PROMPT: Copy out all of the lines below, substituting "Find an element" for every "Locate an element" and changing nothing else.

THE INPUT:
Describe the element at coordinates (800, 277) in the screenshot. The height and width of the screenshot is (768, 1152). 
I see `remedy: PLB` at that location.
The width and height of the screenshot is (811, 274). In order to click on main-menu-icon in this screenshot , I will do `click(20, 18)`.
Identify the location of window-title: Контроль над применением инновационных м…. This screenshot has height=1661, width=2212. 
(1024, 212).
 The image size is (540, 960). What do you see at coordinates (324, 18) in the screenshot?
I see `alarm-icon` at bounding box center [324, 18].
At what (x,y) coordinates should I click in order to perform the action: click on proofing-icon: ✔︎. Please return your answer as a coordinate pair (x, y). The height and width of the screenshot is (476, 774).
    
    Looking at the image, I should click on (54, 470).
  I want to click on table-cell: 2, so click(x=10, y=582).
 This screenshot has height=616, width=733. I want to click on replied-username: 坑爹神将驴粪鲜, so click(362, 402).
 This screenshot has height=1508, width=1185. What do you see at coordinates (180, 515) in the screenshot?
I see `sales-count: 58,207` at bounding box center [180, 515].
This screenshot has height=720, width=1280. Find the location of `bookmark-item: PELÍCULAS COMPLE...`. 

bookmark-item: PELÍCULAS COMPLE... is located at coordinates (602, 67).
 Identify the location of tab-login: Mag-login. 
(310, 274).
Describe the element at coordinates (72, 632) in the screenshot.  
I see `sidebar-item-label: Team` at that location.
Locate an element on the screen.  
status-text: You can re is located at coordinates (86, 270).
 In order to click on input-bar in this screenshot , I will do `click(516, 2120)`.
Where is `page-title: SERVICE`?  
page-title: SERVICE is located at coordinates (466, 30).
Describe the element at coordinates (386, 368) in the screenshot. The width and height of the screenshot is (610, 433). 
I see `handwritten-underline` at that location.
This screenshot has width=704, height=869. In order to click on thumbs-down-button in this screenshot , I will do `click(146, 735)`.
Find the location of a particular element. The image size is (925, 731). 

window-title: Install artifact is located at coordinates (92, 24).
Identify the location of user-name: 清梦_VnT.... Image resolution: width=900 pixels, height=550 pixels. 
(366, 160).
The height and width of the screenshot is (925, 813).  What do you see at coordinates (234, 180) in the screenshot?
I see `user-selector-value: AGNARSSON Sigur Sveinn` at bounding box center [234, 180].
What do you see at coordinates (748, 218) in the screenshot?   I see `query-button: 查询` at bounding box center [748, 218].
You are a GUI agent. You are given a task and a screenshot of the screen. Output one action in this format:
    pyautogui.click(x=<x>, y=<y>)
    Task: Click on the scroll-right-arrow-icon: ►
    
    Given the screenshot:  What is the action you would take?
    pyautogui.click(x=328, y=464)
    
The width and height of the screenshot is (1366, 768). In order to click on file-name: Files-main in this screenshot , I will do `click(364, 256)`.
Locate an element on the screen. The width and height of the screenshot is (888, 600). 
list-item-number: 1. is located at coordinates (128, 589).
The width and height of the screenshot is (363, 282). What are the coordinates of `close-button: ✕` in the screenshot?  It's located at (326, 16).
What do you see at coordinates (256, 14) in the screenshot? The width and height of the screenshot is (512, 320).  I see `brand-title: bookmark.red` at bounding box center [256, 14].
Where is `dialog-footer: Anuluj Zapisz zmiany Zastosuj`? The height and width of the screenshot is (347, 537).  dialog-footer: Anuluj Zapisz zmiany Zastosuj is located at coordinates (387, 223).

YOUR SOLUTION:
Describe the element at coordinates (800, 277) in the screenshot. The height and width of the screenshot is (768, 1152). 
I see `remedy: PLB` at that location.
The width and height of the screenshot is (811, 274). In order to click on main-menu-icon in this screenshot , I will do `click(20, 18)`.
Identify the location of window-title: Контроль над применением инновационных м…. This screenshot has height=1661, width=2212. 
(1024, 212).
 The image size is (540, 960). What do you see at coordinates (324, 18) in the screenshot?
I see `alarm-icon` at bounding box center [324, 18].
At what (x,y) coordinates should I click in order to perform the action: click on proofing-icon: ✔︎. Please return your answer as a coordinate pair (x, y). The height and width of the screenshot is (476, 774).
    
    Looking at the image, I should click on (54, 470).
  I want to click on table-cell: 2, so click(x=10, y=582).
 This screenshot has height=616, width=733. I want to click on replied-username: 坑爹神将驴粪鲜, so click(362, 402).
 This screenshot has height=1508, width=1185. What do you see at coordinates (180, 515) in the screenshot?
I see `sales-count: 58,207` at bounding box center [180, 515].
This screenshot has height=720, width=1280. Find the location of `bookmark-item: PELÍCULAS COMPLE...`. 

bookmark-item: PELÍCULAS COMPLE... is located at coordinates (602, 67).
 Identify the location of tab-login: Mag-login. 
(310, 274).
Describe the element at coordinates (72, 632) in the screenshot.  
I see `sidebar-item-label: Team` at that location.
Find an element on the screen.  
status-text: You can re is located at coordinates (86, 270).
 In order to click on input-bar in this screenshot , I will do `click(516, 2120)`.
Where is `page-title: SERVICE`?  
page-title: SERVICE is located at coordinates (466, 30).
Describe the element at coordinates (386, 368) in the screenshot. The width and height of the screenshot is (610, 433). 
I see `handwritten-underline` at that location.
This screenshot has width=704, height=869. In order to click on thumbs-down-button in this screenshot , I will do `click(146, 735)`.
Find the location of a particular element. The image size is (925, 731). 

window-title: Install artifact is located at coordinates (92, 24).
Identify the location of user-name: 清梦_VnT.... Image resolution: width=900 pixels, height=550 pixels. 
(366, 160).
The height and width of the screenshot is (925, 813).  What do you see at coordinates (234, 180) in the screenshot?
I see `user-selector-value: AGNARSSON Sigur Sveinn` at bounding box center [234, 180].
What do you see at coordinates (748, 218) in the screenshot?   I see `query-button: 查询` at bounding box center [748, 218].
You are a GUI agent. You are given a task and a screenshot of the screen. Output one action in this format:
    pyautogui.click(x=<x>, y=<y>)
    Task: Click on the scroll-right-arrow-icon: ►
    
    Given the screenshot:  What is the action you would take?
    pyautogui.click(x=328, y=464)
    
The width and height of the screenshot is (1366, 768). In order to click on file-name: Files-main in this screenshot , I will do `click(364, 256)`.
Find an element on the screen. The width and height of the screenshot is (888, 600). 
list-item-number: 1. is located at coordinates (128, 589).
The width and height of the screenshot is (363, 282). What are the coordinates of `close-button: ✕` in the screenshot?  It's located at (326, 16).
What do you see at coordinates (256, 14) in the screenshot? The width and height of the screenshot is (512, 320).  I see `brand-title: bookmark.red` at bounding box center [256, 14].
Where is `dialog-footer: Anuluj Zapisz zmiany Zastosuj`? The height and width of the screenshot is (347, 537).  dialog-footer: Anuluj Zapisz zmiany Zastosuj is located at coordinates (387, 223).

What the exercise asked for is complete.